* **EXERCISE DESCRIPTION**
Would you please transcribe, exactly as written, the lines of the entries below starting at the one that holds "Sitemap (947, 1731)" and ending at the one that holds "Sectors (670, 49)", both included?

++++ MATERIAL FOR THIS EXERCISE

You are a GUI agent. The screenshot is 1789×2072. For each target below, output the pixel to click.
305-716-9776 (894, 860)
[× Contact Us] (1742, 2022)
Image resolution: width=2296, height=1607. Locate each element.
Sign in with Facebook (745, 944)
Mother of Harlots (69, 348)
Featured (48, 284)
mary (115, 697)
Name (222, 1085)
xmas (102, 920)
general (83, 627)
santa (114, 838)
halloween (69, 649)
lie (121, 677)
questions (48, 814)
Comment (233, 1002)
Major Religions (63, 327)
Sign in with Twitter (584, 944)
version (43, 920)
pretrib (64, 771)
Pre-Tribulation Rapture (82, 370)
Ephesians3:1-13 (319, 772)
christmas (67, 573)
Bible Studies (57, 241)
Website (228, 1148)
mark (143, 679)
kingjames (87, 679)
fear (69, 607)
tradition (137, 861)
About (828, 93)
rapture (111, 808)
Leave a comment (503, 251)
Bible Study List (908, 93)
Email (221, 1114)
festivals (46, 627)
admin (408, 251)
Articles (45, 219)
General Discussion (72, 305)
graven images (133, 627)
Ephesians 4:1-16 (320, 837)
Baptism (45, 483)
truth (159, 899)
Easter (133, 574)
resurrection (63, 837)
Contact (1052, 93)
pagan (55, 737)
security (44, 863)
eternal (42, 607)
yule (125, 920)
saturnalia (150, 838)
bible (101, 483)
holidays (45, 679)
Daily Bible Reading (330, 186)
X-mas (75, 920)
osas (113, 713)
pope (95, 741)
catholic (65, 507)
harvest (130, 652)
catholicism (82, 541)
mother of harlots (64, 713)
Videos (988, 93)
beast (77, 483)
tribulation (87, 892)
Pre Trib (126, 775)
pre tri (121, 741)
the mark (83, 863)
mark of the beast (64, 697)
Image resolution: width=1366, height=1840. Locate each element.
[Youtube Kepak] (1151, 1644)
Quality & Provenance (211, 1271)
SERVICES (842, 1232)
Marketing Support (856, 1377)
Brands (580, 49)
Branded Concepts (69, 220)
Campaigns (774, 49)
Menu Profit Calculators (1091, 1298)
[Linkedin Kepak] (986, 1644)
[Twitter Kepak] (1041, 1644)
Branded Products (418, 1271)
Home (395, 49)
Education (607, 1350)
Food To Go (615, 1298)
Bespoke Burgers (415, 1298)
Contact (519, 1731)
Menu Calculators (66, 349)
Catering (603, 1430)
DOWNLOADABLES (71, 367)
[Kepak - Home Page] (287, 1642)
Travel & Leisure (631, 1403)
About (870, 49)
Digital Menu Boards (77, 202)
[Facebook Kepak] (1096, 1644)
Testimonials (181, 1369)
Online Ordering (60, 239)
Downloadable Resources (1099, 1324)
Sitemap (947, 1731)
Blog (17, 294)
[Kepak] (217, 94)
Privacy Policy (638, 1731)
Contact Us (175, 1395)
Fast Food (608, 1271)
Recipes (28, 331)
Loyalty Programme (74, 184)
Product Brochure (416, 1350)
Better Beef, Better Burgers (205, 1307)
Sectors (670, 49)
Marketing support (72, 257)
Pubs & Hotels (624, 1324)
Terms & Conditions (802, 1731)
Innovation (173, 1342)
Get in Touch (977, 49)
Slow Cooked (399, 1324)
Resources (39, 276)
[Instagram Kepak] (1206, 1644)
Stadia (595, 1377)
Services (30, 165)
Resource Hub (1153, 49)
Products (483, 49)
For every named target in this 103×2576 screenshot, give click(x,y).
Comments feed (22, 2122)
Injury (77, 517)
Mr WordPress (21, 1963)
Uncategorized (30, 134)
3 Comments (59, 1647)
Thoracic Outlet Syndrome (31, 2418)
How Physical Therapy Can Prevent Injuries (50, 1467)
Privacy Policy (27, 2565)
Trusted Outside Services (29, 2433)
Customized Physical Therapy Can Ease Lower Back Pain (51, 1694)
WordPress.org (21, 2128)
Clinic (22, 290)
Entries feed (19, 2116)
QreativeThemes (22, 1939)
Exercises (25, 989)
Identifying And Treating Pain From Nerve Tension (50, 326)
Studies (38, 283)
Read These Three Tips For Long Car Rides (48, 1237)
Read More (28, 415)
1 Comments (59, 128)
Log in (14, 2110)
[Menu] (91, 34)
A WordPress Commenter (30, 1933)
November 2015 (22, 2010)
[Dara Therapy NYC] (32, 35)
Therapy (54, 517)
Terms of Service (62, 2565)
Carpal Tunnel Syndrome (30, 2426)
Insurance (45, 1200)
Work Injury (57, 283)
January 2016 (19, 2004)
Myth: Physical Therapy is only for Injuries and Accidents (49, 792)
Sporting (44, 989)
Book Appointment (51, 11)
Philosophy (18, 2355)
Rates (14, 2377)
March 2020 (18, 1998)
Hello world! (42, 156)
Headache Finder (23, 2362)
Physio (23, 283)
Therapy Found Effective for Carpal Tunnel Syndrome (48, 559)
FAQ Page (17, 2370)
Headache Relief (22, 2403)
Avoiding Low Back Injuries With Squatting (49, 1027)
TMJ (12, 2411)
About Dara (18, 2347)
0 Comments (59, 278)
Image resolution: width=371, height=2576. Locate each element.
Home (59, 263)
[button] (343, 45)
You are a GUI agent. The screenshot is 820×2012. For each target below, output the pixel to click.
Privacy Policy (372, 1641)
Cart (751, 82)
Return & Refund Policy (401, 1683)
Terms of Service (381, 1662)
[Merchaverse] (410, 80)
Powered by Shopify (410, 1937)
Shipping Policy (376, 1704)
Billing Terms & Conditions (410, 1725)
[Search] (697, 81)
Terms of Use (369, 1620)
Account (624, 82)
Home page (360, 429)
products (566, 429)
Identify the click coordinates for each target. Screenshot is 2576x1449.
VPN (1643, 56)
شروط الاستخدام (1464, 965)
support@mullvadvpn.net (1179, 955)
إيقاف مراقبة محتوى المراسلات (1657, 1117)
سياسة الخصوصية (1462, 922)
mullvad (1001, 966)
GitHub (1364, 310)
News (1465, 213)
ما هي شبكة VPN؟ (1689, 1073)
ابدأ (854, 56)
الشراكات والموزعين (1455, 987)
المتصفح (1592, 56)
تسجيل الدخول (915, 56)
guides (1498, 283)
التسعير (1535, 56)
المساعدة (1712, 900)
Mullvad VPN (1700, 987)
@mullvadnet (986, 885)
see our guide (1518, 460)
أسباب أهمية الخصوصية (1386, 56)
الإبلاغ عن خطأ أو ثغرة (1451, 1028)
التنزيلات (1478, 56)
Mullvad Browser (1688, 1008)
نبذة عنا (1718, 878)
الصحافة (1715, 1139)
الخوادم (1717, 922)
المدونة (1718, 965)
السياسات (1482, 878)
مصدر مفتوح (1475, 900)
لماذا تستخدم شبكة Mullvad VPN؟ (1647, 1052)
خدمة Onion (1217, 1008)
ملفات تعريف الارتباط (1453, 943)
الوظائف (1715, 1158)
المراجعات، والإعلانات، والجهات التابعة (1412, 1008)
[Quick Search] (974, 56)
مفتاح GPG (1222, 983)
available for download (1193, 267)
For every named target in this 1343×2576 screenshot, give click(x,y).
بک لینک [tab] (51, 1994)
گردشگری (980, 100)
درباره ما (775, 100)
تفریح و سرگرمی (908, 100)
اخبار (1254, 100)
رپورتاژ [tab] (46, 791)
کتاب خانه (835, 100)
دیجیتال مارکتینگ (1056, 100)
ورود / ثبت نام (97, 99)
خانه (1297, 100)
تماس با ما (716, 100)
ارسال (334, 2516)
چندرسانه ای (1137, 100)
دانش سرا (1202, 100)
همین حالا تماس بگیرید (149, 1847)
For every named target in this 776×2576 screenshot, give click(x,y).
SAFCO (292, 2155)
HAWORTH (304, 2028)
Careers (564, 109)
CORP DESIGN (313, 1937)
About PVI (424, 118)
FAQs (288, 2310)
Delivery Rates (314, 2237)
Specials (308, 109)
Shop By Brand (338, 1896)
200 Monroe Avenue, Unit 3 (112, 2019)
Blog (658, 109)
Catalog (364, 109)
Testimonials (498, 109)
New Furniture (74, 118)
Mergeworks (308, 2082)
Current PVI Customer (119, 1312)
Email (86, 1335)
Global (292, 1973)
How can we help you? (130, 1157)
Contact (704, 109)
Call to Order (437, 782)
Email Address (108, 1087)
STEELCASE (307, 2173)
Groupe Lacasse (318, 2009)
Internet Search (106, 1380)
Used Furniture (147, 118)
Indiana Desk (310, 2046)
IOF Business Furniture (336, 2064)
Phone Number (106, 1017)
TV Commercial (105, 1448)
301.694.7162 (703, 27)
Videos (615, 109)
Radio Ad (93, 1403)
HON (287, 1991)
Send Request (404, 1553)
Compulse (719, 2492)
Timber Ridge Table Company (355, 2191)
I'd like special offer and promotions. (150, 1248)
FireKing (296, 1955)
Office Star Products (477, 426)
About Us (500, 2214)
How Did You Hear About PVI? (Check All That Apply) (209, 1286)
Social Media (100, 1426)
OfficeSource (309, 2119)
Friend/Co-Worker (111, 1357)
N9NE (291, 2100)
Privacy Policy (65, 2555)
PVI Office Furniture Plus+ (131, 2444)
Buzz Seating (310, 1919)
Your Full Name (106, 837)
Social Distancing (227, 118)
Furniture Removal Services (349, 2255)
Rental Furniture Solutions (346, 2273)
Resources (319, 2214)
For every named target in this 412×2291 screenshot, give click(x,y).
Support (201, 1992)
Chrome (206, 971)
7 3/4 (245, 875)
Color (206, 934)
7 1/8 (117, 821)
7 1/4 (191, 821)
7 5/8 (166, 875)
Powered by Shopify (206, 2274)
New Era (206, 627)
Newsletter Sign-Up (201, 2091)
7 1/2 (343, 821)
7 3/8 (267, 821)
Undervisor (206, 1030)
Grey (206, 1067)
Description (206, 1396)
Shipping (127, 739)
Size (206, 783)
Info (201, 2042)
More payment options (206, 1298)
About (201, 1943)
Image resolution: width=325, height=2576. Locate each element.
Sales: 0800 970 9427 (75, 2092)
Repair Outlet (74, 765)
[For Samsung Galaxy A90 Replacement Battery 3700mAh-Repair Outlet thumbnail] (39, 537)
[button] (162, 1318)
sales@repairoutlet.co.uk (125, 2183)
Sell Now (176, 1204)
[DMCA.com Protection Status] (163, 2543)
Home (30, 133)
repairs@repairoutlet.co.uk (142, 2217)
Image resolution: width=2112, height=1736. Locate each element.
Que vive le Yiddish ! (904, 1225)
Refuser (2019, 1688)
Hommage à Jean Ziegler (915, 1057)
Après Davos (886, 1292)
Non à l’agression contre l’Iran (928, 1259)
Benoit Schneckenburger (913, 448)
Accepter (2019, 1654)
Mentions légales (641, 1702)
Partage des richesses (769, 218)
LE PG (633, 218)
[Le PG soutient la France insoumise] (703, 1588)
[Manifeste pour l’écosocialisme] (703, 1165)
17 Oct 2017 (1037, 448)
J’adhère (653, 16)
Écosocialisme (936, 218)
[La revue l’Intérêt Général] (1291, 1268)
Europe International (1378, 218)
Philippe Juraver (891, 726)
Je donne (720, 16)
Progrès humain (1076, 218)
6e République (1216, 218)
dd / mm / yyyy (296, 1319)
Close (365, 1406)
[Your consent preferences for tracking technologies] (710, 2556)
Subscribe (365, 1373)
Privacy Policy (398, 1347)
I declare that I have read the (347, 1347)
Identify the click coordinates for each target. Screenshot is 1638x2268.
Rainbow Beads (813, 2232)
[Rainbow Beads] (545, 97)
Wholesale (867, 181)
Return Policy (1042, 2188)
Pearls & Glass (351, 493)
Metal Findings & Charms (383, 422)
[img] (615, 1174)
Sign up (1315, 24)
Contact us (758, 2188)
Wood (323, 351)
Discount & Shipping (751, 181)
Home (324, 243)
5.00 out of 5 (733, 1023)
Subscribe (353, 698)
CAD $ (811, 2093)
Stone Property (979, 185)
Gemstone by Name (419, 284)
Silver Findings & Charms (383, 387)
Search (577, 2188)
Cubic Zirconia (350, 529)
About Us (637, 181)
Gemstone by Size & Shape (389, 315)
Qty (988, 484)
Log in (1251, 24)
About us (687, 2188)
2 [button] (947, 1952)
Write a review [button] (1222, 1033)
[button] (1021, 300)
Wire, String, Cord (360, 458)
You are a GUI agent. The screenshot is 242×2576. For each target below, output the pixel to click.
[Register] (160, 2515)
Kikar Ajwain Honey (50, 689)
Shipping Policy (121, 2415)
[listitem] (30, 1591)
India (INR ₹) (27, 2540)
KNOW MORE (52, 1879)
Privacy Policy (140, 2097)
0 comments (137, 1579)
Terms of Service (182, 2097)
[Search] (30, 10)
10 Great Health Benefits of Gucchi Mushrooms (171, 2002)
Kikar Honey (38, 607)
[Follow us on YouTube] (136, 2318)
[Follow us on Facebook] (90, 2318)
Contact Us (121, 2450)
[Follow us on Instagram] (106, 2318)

++++++++

* **EXERCISE RESPONSE**
Sitemap (947, 1731)
Blog (17, 294)
[Kepak] (217, 94)
Privacy Policy (638, 1731)
Contact Us (175, 1395)
Fast Food (608, 1271)
Recipes (28, 331)
Loyalty Programme (74, 184)
Product Brochure (416, 1350)
Better Beef, Better Burgers (205, 1307)
Sectors (670, 49)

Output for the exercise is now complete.